─── DATA ENTRIES ───
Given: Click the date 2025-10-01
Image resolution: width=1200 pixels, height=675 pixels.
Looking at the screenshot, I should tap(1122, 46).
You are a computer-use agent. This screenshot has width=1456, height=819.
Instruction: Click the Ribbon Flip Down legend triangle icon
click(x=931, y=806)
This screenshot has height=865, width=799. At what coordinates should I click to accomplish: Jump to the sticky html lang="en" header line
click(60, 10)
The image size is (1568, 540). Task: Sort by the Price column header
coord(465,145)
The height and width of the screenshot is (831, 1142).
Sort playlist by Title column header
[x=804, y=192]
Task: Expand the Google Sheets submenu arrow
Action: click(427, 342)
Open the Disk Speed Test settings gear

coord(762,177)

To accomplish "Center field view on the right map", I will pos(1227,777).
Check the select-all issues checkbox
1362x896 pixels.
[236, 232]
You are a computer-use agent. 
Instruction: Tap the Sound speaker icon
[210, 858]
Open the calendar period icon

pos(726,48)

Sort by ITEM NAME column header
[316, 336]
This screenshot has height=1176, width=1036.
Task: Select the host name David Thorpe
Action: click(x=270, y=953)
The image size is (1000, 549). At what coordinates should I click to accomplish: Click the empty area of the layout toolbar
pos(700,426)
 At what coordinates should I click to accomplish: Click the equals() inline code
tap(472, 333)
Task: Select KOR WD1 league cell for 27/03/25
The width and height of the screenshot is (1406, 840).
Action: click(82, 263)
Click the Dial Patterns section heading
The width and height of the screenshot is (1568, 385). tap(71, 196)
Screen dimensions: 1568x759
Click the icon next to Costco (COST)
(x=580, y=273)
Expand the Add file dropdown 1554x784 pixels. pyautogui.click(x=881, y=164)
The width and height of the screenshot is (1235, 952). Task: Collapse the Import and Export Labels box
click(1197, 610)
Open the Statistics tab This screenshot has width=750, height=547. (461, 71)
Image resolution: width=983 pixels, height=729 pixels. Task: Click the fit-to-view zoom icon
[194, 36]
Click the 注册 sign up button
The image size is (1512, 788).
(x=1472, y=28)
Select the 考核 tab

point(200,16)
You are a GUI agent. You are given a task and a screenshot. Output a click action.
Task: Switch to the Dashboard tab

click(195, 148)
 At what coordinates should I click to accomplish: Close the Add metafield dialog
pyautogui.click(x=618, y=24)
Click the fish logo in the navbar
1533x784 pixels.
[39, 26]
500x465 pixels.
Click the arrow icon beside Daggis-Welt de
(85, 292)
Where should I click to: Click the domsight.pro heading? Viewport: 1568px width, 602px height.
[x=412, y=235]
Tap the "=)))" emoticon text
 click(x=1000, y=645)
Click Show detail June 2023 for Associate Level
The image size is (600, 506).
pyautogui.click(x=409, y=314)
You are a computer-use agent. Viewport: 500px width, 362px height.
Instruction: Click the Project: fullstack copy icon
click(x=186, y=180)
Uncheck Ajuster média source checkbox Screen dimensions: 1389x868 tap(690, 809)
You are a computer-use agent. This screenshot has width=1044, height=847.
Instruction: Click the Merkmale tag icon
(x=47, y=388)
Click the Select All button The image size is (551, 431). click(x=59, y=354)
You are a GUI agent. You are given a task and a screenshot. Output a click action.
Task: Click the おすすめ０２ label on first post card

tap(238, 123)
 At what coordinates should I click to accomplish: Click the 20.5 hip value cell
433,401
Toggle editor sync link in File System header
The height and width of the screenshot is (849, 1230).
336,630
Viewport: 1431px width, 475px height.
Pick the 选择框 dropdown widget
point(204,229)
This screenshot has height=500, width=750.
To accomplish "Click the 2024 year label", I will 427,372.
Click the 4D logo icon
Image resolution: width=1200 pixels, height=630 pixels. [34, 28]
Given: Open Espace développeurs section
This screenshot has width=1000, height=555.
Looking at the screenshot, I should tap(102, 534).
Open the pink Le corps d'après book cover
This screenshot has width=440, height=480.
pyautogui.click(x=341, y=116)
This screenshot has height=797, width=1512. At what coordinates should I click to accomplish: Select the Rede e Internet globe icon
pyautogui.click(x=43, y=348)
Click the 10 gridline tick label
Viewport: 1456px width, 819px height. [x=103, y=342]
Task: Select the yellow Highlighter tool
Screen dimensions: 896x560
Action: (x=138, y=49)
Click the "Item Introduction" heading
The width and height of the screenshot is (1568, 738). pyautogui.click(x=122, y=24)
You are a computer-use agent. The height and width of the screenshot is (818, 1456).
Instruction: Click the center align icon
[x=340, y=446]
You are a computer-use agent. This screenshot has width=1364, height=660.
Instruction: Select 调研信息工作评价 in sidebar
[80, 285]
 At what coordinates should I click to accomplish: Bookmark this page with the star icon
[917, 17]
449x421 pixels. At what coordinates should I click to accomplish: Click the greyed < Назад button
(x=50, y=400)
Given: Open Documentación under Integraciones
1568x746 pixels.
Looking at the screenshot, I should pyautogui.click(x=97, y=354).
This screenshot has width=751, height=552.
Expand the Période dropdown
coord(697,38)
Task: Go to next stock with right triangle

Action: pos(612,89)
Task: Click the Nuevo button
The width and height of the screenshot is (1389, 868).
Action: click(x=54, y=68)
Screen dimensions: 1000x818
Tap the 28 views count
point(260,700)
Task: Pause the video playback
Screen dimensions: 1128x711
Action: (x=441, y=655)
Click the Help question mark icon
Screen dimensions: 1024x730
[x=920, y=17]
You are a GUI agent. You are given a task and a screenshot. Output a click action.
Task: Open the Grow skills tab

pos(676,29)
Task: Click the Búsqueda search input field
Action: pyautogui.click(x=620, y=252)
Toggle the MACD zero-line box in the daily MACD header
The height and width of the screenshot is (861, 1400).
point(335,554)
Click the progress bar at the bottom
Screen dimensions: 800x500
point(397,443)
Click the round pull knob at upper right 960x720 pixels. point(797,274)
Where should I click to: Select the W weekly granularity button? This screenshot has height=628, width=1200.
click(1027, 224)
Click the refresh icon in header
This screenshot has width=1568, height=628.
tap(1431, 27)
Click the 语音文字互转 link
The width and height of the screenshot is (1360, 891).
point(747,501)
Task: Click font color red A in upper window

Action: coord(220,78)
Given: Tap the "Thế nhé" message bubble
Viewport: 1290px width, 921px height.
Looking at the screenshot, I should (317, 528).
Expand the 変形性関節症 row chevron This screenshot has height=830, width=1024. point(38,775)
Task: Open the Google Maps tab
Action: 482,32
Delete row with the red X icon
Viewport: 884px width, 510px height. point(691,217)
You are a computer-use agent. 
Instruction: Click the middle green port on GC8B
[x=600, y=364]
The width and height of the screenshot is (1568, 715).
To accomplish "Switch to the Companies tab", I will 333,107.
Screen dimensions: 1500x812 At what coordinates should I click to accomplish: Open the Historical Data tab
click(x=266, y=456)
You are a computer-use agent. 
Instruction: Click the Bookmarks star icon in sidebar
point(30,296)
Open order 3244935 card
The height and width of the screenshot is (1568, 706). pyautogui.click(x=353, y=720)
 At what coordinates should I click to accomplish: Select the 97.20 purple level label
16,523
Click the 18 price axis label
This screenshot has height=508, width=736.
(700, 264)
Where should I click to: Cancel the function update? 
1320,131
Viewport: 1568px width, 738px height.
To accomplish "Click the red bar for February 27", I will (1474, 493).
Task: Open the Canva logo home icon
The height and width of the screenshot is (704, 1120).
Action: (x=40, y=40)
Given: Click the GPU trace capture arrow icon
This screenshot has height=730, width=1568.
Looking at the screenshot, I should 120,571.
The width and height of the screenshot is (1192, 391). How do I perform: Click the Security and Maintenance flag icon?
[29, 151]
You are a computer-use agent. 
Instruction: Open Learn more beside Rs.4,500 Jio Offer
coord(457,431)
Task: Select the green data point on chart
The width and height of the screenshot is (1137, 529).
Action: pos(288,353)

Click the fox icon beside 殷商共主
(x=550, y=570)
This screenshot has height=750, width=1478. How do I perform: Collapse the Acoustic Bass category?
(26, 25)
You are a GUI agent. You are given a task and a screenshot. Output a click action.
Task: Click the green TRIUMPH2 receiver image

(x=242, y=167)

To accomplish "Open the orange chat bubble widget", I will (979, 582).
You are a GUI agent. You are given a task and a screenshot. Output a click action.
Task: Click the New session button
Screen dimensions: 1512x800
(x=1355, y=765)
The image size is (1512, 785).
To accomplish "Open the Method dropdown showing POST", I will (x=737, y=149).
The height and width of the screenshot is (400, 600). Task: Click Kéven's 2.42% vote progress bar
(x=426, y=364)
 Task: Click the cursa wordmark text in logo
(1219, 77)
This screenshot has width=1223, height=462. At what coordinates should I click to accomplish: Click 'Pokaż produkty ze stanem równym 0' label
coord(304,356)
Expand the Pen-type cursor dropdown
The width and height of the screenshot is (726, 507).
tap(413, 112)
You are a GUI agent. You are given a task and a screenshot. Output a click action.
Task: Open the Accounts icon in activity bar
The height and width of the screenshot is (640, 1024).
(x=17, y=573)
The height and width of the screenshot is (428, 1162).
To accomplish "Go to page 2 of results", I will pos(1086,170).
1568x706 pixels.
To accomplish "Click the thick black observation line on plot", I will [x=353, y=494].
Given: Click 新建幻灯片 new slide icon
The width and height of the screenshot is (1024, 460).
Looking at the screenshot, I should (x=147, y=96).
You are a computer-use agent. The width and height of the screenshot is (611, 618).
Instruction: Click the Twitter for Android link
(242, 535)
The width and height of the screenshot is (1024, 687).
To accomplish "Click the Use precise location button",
───
* [WORK TO BE COMPLETED]:
Starting at the line that has "The image size is (1568, 540)." and stopping after the line that has "Action: click(82, 263)", render those lines of the entries as a JSON list of strings, one string per line, with blank lines left out.

* [RESULT OF THE EXERCISE]:
[
  "The image size is (1568, 540). Task: Sort by the Price column header",
  "coord(465,145)",
  "The height and width of the screenshot is (831, 1142).",
  "Sort playlist by Title column header",
  "[x=804, y=192]",
  "Task: Expand the Google Sheets submenu arrow",
  "Action: click(427, 342)",
  "Open the Disk Speed Test settings gear",
  "coord(762,177)",
  "To accomplish \"Center field view on the right map\", I will pos(1227,777).",
  "Check the select-all issues checkbox",
  "1362x896 pixels.",
  "[236, 232]",
  "You are a computer-use agent. ",
  "Instruction: Tap the Sound speaker icon",
  "[210, 858]",
  "Open the calendar period icon",
  "pos(726,48)",
  "Sort by ITEM NAME column header",
  "[316, 336]",
  "This screenshot has height=1176, width=1036.",
  "Task: Select the host name David Thorpe",
  "Action: click(x=270, y=953)",
  "The image size is (1000, 549). At what coordinates should I click to accomplish: Click the empty area of the layout toolbar",
  "pos(700,426)",
  " At what coordinates should I click to accomplish: Click the equals() inline code",
  "tap(472, 333)",
  "Task: Select KOR WD1 league cell for 27/03/25",
  "The width and height of the screenshot is (1406, 840).",
  "Action: click(82, 263)"
]